Roswitha gaf me er nog een pasje bij.
Dan zeg je dat je nog een vrijwilligerspas hebt, zei ze.
Ik keek er even naar. Draaide m om, de gegevens er op bestuderend.
Zegt deze dan niet dat t van een vrouw is? vroeg ik.
Weet ik eigenlijk niet.
Ik draaide nog een keer. Praatte ondertussen verder.
Maar mn smoes kan bijna niet fout gaan.
Ik lachte. Ook om me zelf op te beuren. Moed, daar gaat t om bij t liegen.
Wat ga je dan zeggen?
Ik ging er even voor staan. Schouders recht, maar niet té, beide benen op de grond. Alsof ze dat nog niet eerder hadden gedaan.
Net als de vorige keer. Of nee, 1st zeg ik dat ik t foldertje met gratis toegang die bij t boek zat kwijt was toen ik vanochtend wilde vertrekken. Dat is tenslotte ook echt waar. & Dan ga ik verder: & Toen heb ik dus mn museumjaarkaart van t dressoir gepakt, maar in de trein bemerkte ik opeens dat ik die van mn vrouw te pakken had. Dat ging de vorige keer ook goed.
Ik kijk geruststellend. Vooral voor mezelf.
& Als dat niet lukt?
Ach, dan betaal ik toch gewoon. t Is maar 4,-.
Waar had ik t eigenlijk over?
Ik stopte de 2 pasjes tezamen met t lidmaatschap van de Haagsche Bibliotheek in mn portemonnee.
Help me wel herinneren dat ik ze voor vertrek weer aan je terug moet geven, zei ik als afscheid.
Zegt u t maar, zei de museumbewaker achter de kassa.
Ja, begon ik, vanuit mn ooghoeken de andere wachtenden & speurenden in de museumwinkel aftastend, vandaag zou je 2 paginas van de Hypnerotomachia kunnen laten drukken
..
t Zweet van de fietstocht droop van mn voorhoofd. Ik probeerde met een veeg van mn hand te voorkomen dat er druppels op de balie terecht zouden komen.

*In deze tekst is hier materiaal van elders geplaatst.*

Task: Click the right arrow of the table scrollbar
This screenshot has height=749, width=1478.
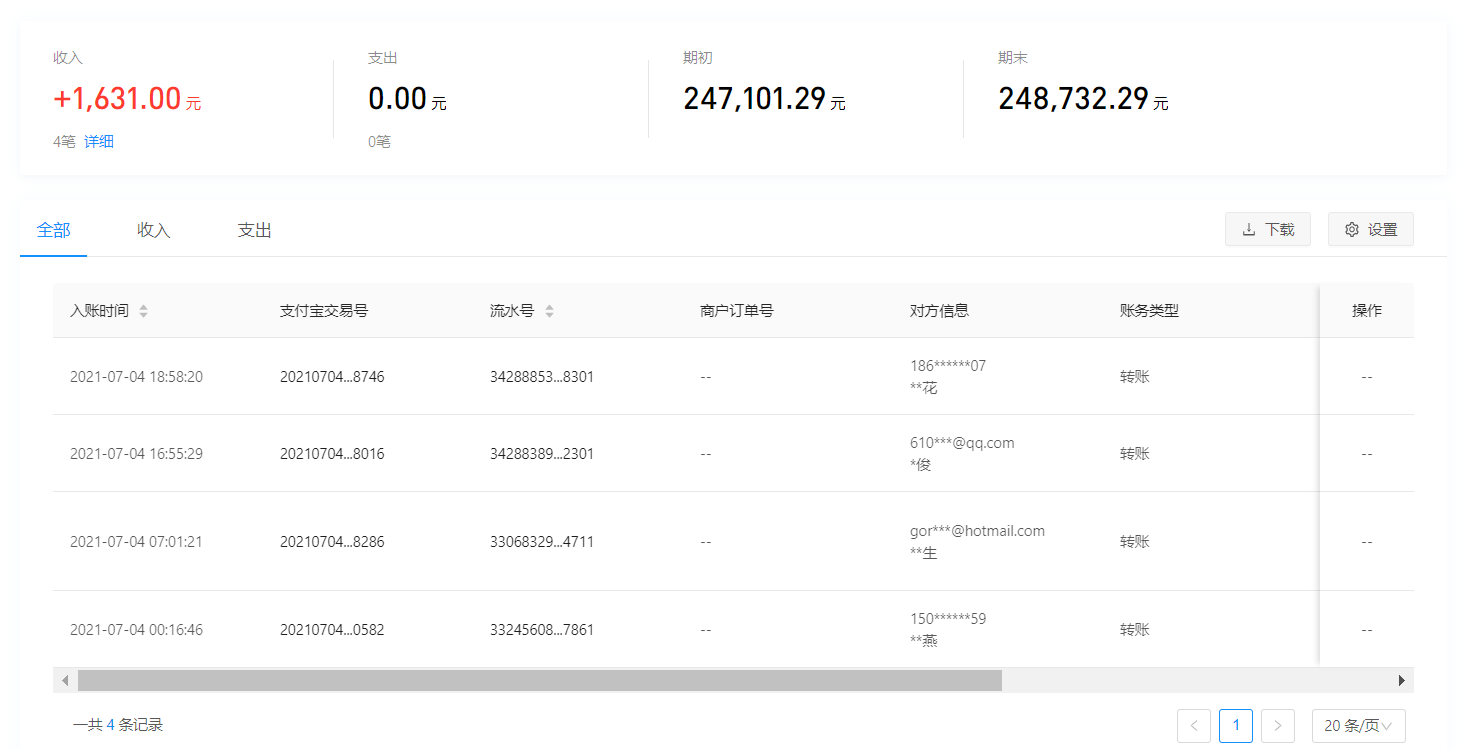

Ja, u had gereserveerd? interrumpeerde de bewaker me.
Hij haalde een lijst tevoorschijn. Handgeschreven namen stonden in 2 groepen verdeeld op t papier.
Nou, ik kwam er vanochtend pas achter dat je moest reserveren. Dus heb ik maar snel een meeltje verstuurd.
De man keek me aan. Zn snor verborg een groot gedeelte van zn emoties, bemerkte ik. Ik kon niet opmaken of t ergernis of ongeduld was wat ik hieruit moest opmaken.
O, er zijn al dermate veel mensen binnengekomen die niet gereserveerd hebben, dat we al een extra groep kunnen formeren, zei hij zakelijk & geruststellend tegelijk. Als u dan straks naar t souterrain gaat, das hier de hoek om, de trap af, rechts naast de garderobes, daar worden dan dadelijk om 2 uur 2 groepen geformeerd.
Hij gebaarde welke weg ik moest nemen. Maar terwijl ik omkeek naar waar zn handen naar wezen, deelde hij alweer de volgende instructies uit.
& Heeft u een museumjaarkaart? ging hij verder. Of bent u vriend van t museum?
Ik keerde mn hoofd weer om. Ik had niet op kunnen maken waar de man nou naar gewezen had. & Wat was een souterrain ook alweer? Hoe zag zoiets er uit?
Wacht even, haspelde ik, ik ga dus hier naar beneden?
Ik wees in t wilde weg.
t Ging een beetje snel, ziet u.
Ondertussen had ik mn portemonnee erbij gehaald. Die zweefde ook ergens in de lucht om de onbekende weg te kunnen duiden.
Hij herhaalde t nogmaals van voren af aan. Ik zag andere bezoekers ijverig met me mee luisteren. & Terwijl hij zijn uitleg nogmaals zei, & ik mn hoofd weer naar de te bewandelen weg keerde, reikte mn hand de kaart aan.
Daar staat op dat ik een vrouw ben, dacht ik gespannen.
Nog enkele druppels wist ik, net voordat ze de museumcollectie konden bevochtigen, op te vangen.
De man nam de kaart aan, haalde m door t apparaat naast de kassa & gaf me een bon met t bewijs dat ik niets betaald had. Zn andere hand wees nog steeds de richting aan. t Was allemaal in 1 moeite door gegaan.
Hoe was t? vroeg Roswitha.
Hm, aan de ene kant heel leuk, maar aan de andere kant ook weer niet, zuchtte ik, terwijl ik mn eigen paginas van de Hypnerotomachia liet zien. Al die mensen.
Nu nog een plekje aan de wand naast de boekenkast zien te vinden in Zijperspace.